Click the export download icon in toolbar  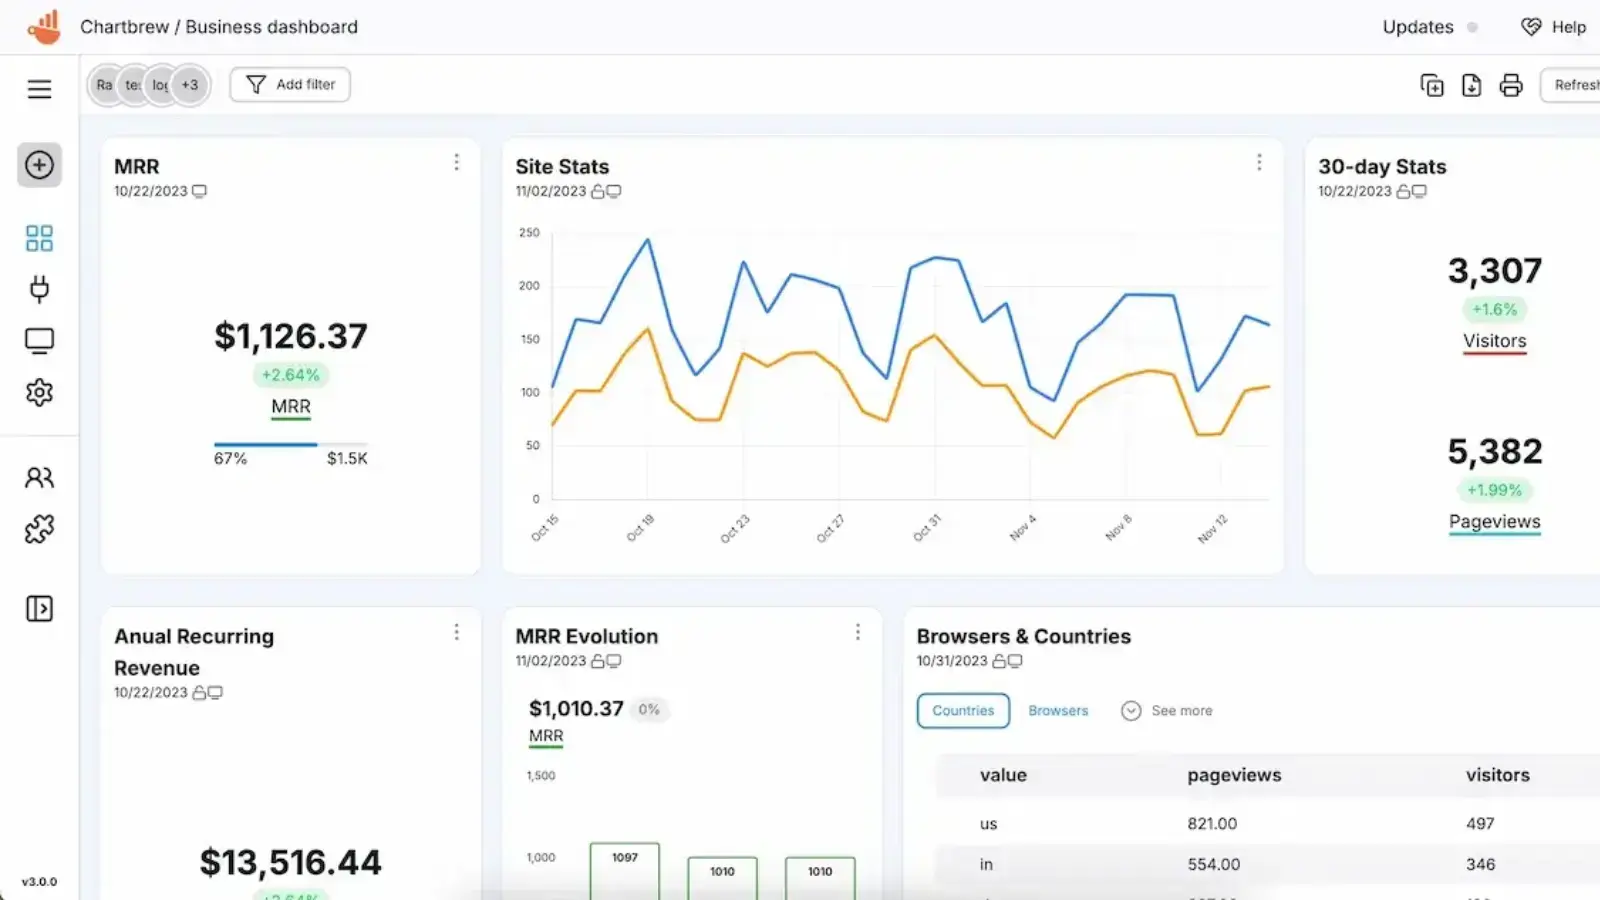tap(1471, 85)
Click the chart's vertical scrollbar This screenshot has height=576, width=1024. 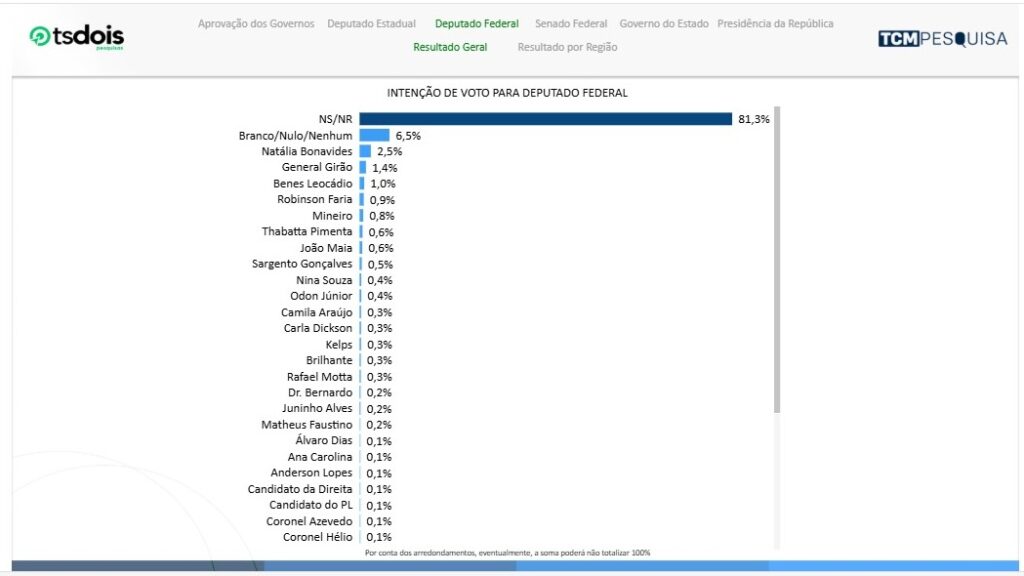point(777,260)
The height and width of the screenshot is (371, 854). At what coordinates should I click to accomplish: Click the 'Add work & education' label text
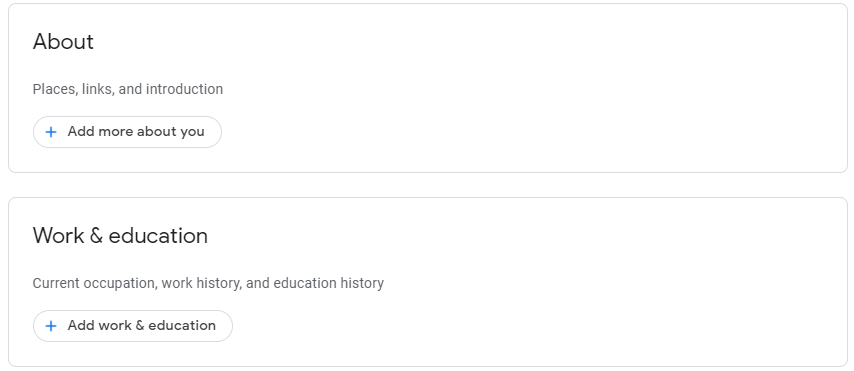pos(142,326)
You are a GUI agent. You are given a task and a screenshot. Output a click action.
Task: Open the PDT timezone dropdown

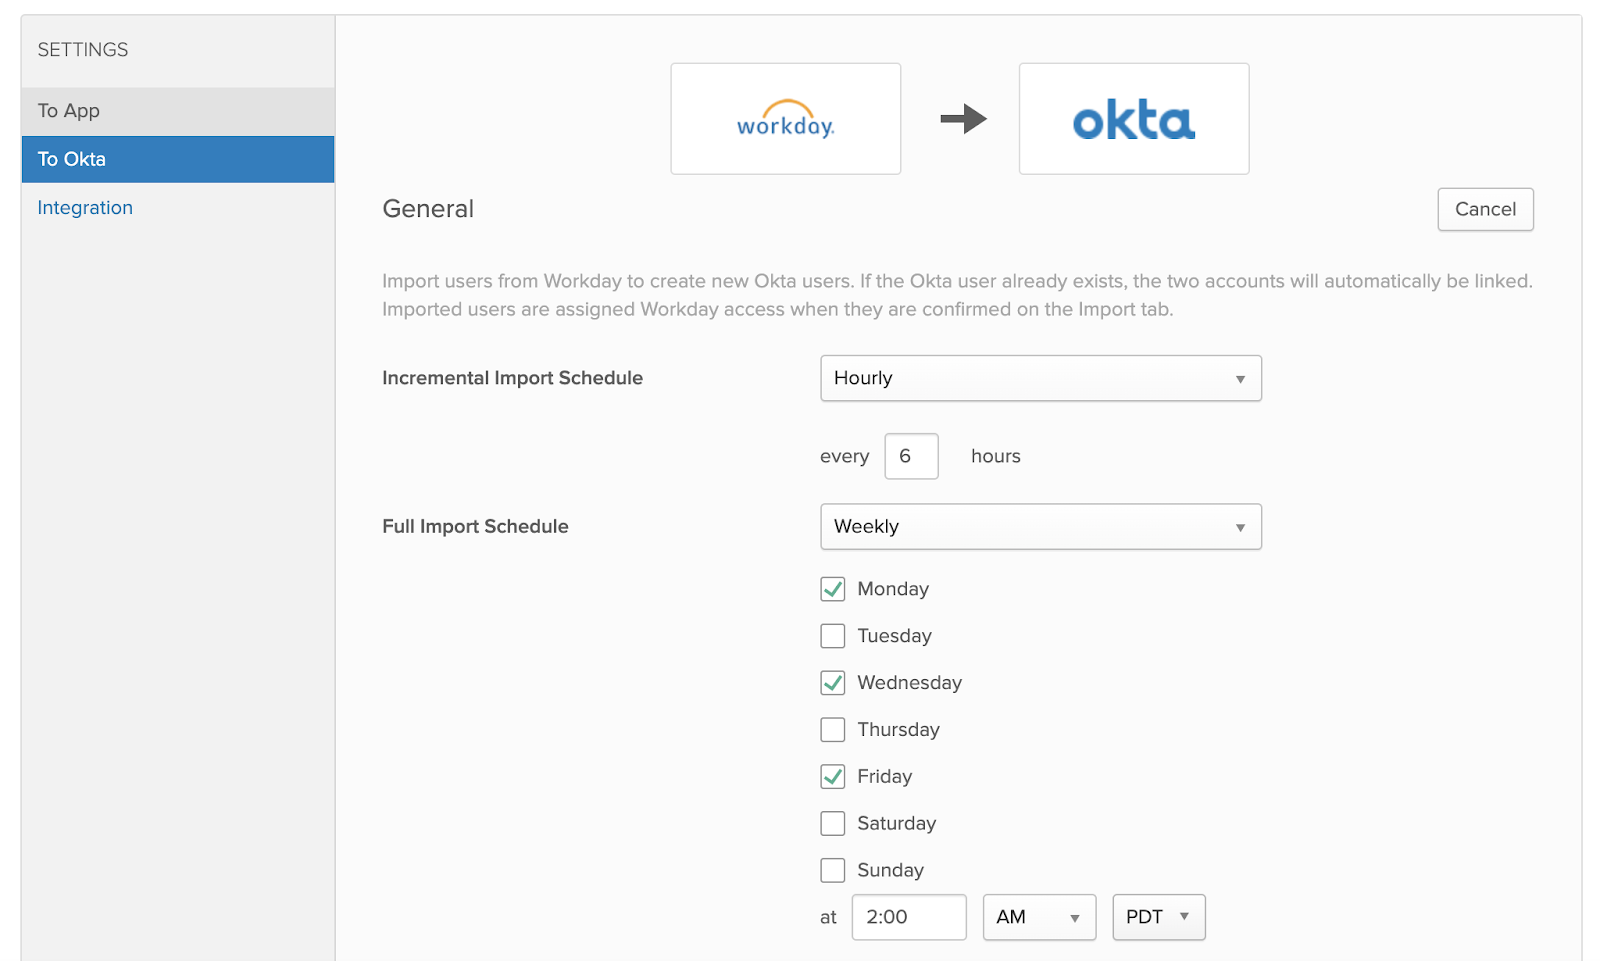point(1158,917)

==

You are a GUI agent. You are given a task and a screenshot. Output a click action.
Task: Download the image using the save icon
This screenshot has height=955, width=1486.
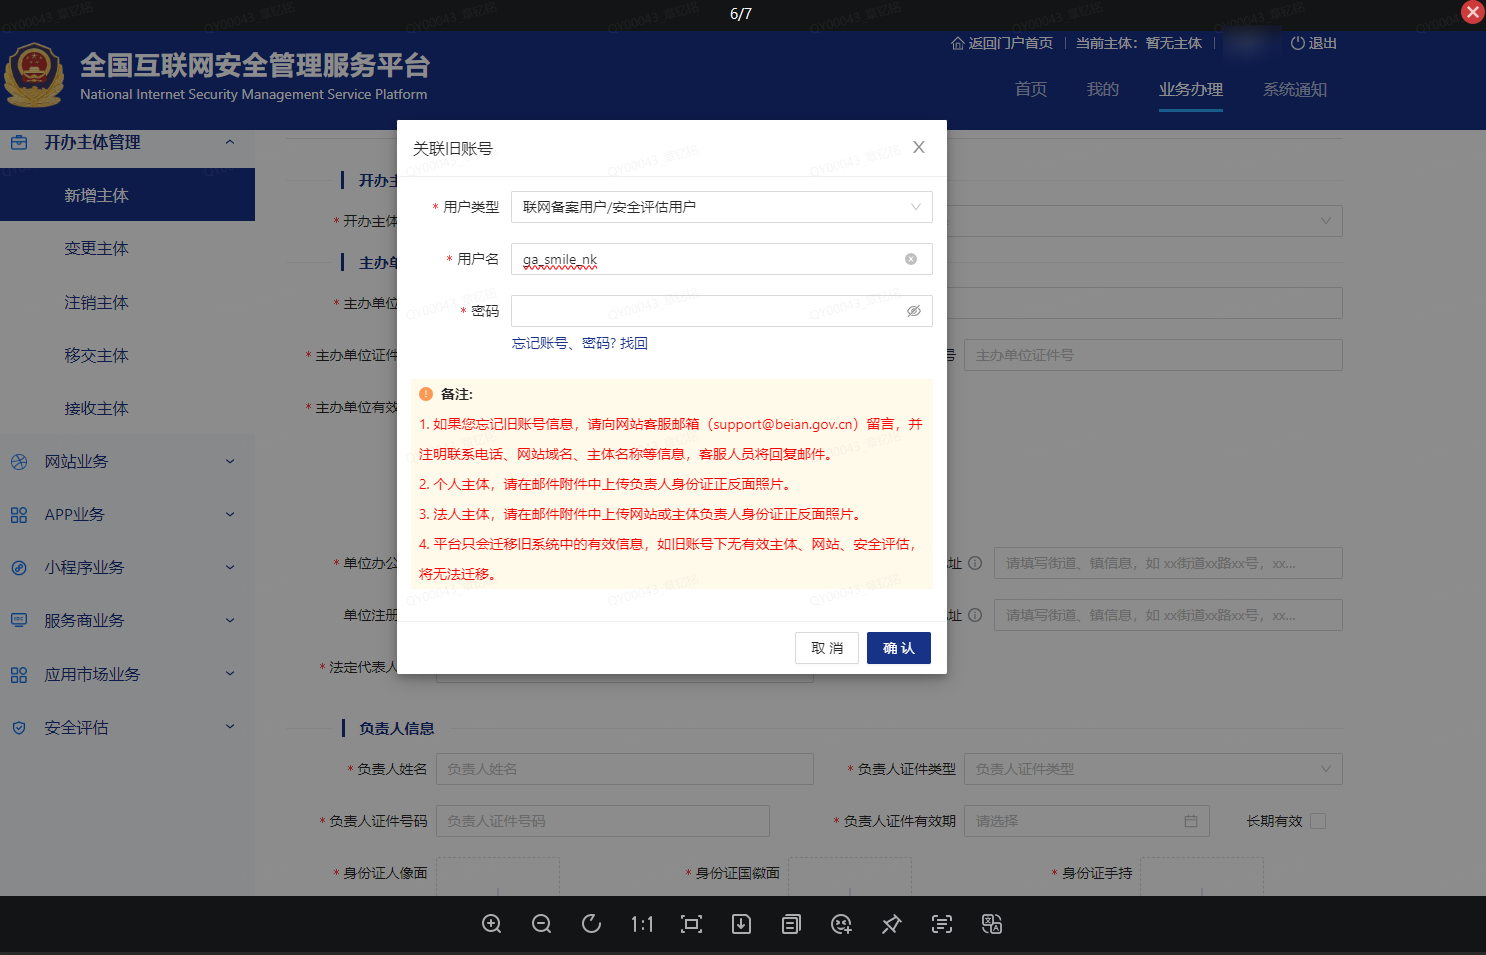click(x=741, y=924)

Instruction
Write out the lines starting with the line containing "The height and" and going on through the line containing "point(1158,917)", both included, and leave the pictures out.

Output below
The height and width of the screenshot is (371, 854). At what coordinates should I click to accomplish: Click the 'Add work & education' label text
pos(142,326)
You are a GUI agent. You are given a task and a screenshot. Output a click action.
Task: Open the PDT timezone dropdown

point(1158,917)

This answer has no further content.